→ Consegna:
Trascrivi senza modifiche una parte del testo fornito: comincia dalle parole "Un terrorista a" e fermati dopo "è stato respinto.".

→ Testo fornito:
'''

Un terrorista a Bergamo, un giudice a Berlino, un avvocato per Dauda!
sabato, giugno 19th, 2010
Il proprietario del locale si difende, attacca, insulta la redazione di Bergamonews:
Siete terroristi. Non abbiamo nient’altro da dire
Terroristi a parte, questa è la sua linea difensiva:
Quanto è stato scritto è una menzogna. E’ vero che il ragazzo quando si è presentato non aveva un abbigliamento curato ed è stato respinto.
Ora, non sono avvocato, ma girovagando in rete si possono leggere molte testimonianze sugli abusi nella selezione all’ingresso delle discoteche e dei locali. Questa è una delle tante:
ok, ci provo io a rispondere alla domanda vvisto che osno un ” addetto ai lavori ” ovvero “security” nei locali pubblici in particolare discoteche.
l’accesso ai locali è praticamente aperto a tutti coloro sono in modo personale accettabili, non è ammesso l’ingresso in qualsiasi locale pubblico nel caso la persona sia igienicamente sporca o ubriaca o drogata.
per capirci non è possibile impedire l’ingresso per vestito non consono all’ambiente l’importante è che sia pulito!
spesso ci troviamo a respingere all’ingresso o ad allontanare successivamente extracomunitari in condizioni igieniche non ottimali o in stato psicofisico alterato da alcol o droghe in questo caso è consentito.
l’impossibilità di frequentare un locale pubblico da parte di una o più persone è consentita solo da ordinanza prefettizia o di procura.
cordiali saluti
snoopydimenticavo, chiunque impedisce l’ingresso in un locale piubblico senza giustificato motivo è penalmente perseguidile con querela della persona offesa art 610 (violenza privata) e se la motivazione è per vestito indecente o male vestito vi è anche offesa personale.
il proprietario di un notissimo locale della riviera romagnola ha sborsato 20 mila euro di risarcimento danni ad un cliente respinto all’ingresso perchè indossava scarpe ginniche, l’uomo aveva querelato l’addetto all’ingresso e avendo lo stesso addetto dichiarato di “eseguire gli ordini”. anche il proprietario.
saluti
snoopy
Ci chiedevamo se c’è un giudice a Berlino… Sicuramente c’è un avvocato per Dauda.

'''

→ Dati di partenza:

'''

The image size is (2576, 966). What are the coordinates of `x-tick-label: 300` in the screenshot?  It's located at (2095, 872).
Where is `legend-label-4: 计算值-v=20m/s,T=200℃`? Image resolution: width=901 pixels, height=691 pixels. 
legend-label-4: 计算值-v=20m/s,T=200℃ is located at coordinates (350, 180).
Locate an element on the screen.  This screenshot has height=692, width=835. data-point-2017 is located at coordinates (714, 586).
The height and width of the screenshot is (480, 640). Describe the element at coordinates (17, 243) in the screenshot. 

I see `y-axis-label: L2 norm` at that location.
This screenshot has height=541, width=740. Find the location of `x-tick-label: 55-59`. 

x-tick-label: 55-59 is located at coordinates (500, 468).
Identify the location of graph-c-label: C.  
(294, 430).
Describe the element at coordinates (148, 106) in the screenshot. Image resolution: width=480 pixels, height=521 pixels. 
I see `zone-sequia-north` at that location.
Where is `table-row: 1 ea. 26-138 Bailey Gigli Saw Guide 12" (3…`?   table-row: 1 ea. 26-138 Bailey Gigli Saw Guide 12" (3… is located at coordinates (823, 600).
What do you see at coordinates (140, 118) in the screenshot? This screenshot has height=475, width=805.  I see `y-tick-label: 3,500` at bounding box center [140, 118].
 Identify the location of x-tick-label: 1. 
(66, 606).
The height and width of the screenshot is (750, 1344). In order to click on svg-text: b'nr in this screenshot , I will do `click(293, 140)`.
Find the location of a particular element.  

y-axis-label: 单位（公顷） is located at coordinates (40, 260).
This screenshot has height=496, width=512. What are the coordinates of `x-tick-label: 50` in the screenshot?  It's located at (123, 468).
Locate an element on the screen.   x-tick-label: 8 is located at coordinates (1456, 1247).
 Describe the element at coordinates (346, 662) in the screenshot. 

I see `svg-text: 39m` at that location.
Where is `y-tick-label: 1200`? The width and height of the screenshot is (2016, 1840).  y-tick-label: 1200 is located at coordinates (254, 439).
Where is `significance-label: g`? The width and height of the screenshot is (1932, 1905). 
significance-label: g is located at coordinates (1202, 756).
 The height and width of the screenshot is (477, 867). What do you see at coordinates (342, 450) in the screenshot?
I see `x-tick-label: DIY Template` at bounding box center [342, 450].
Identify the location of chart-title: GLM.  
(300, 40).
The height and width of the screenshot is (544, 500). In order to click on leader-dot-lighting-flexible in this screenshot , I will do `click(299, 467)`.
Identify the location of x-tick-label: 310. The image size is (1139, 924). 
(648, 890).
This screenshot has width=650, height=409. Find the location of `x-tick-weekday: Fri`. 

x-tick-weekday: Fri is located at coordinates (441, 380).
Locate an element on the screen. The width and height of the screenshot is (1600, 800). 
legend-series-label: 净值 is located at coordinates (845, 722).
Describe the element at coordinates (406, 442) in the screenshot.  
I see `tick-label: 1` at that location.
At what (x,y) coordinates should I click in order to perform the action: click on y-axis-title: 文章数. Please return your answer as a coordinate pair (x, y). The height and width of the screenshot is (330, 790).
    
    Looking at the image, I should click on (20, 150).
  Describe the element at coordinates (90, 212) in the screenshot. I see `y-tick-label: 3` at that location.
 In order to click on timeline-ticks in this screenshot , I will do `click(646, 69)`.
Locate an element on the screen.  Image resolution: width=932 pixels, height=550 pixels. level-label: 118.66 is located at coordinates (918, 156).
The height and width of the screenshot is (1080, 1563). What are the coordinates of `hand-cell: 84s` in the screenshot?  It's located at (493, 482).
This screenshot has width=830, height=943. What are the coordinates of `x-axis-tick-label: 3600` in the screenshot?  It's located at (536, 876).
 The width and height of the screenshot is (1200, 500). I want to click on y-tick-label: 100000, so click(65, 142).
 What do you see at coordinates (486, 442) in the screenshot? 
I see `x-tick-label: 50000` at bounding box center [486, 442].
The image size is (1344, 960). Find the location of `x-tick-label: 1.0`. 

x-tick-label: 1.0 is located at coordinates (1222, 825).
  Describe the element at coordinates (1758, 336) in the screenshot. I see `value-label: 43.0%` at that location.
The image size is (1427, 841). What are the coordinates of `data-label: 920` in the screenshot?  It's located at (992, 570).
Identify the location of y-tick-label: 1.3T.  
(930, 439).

'''

→ Risposta:
Un terrorista a Bergamo, un giudice a Berlino, un avvocato per Dauda!
sabato, giugno 19th, 2010
Il proprietario del locale si difende, attacca, insulta la redazione di Bergamonews:
Siete terroristi. Non abbiamo nient’altro da dire
Terroristi a parte, questa è la sua linea difensiva:
Quanto è stato scritto è una menzogna. E’ vero che il ragazzo quando si è presentato non aveva un abbigliamento curato ed è stato respinto.